PERIFERIAS URBANAS, REDES LOCAIS E MOVIMENTOS SOCIAIS EM FORTALEZA, CEARÁ
DOI:
https://doi.org/10.5216/bgg.v40i01.62358Abstract
This article discusses how social movements are constituted, particularly in the urban peripheries of large Brazilian cities, demonstrating the characteristics related to their foundation and/or essential for their continuity. To this end, lines of force or theoretical-empirical vectors are presented, which are the basis for the constitution and continuity of politically significant popular movements that are able to attain achievements both with and for their target public. The research focuses on the case of the Local Sustainable Development Network of Grande Bom Jardim (GBJ DLIS Network). The Grande Bom Jardim neighborhood on the periphery of the city of Fortaleza and is marked by violence, social vulnerability, and rights violations. However, since at least the 1980s, it has been home to active and varied popular movements. The data and analyses presented here were collected during a long-term insertion in the area, since 2004, and combine participant observation with an ethnographic bias with an emphasis on social cartography, document analysis, questionnaires and interviews.
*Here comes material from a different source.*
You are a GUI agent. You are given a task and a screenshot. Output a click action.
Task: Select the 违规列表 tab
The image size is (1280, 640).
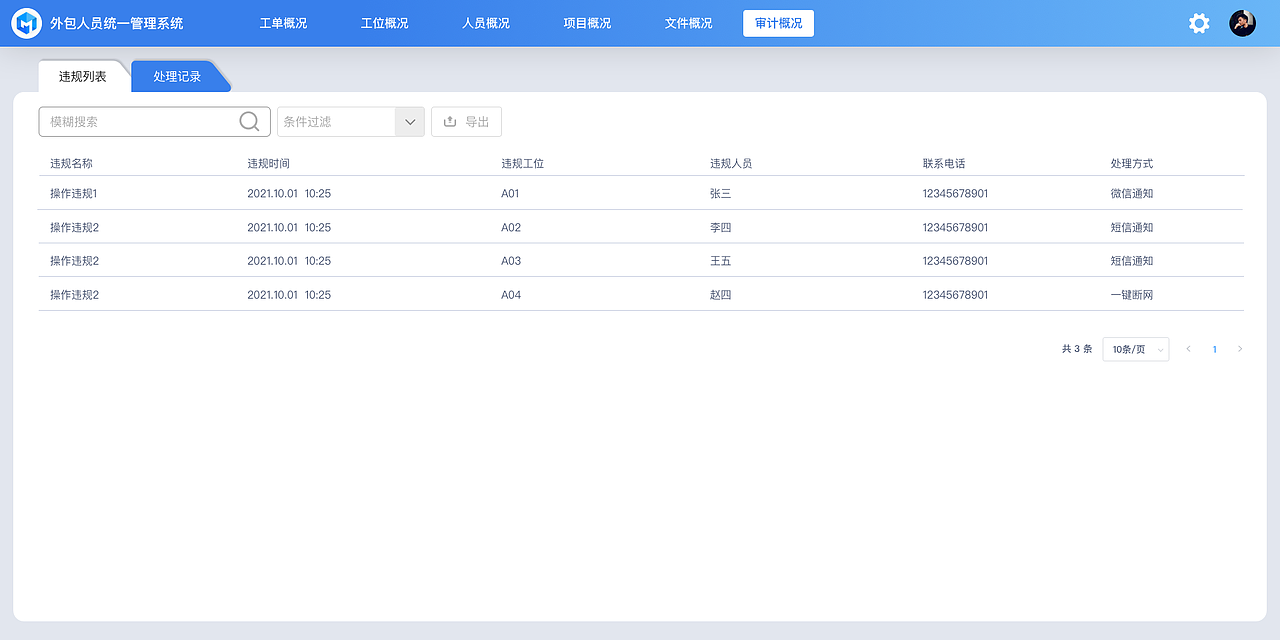click(x=81, y=75)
The results show that the GBJ DLIS Network has daily dynamics and practices capable of affirming creative tensions between tradition and innovation; the constitution of the territory as a political invention, linked to the networked social movement and the local, integrated and sustainable development agenda; and the repeated creation of reflective, interpretive and continuous skills to deal with the problematic situations experienced in urban daily life. These lines of force or theoretical-empirical vectors have been essential in the composition of significant political action and have socio-spatial implications on the scale of the territory and the city.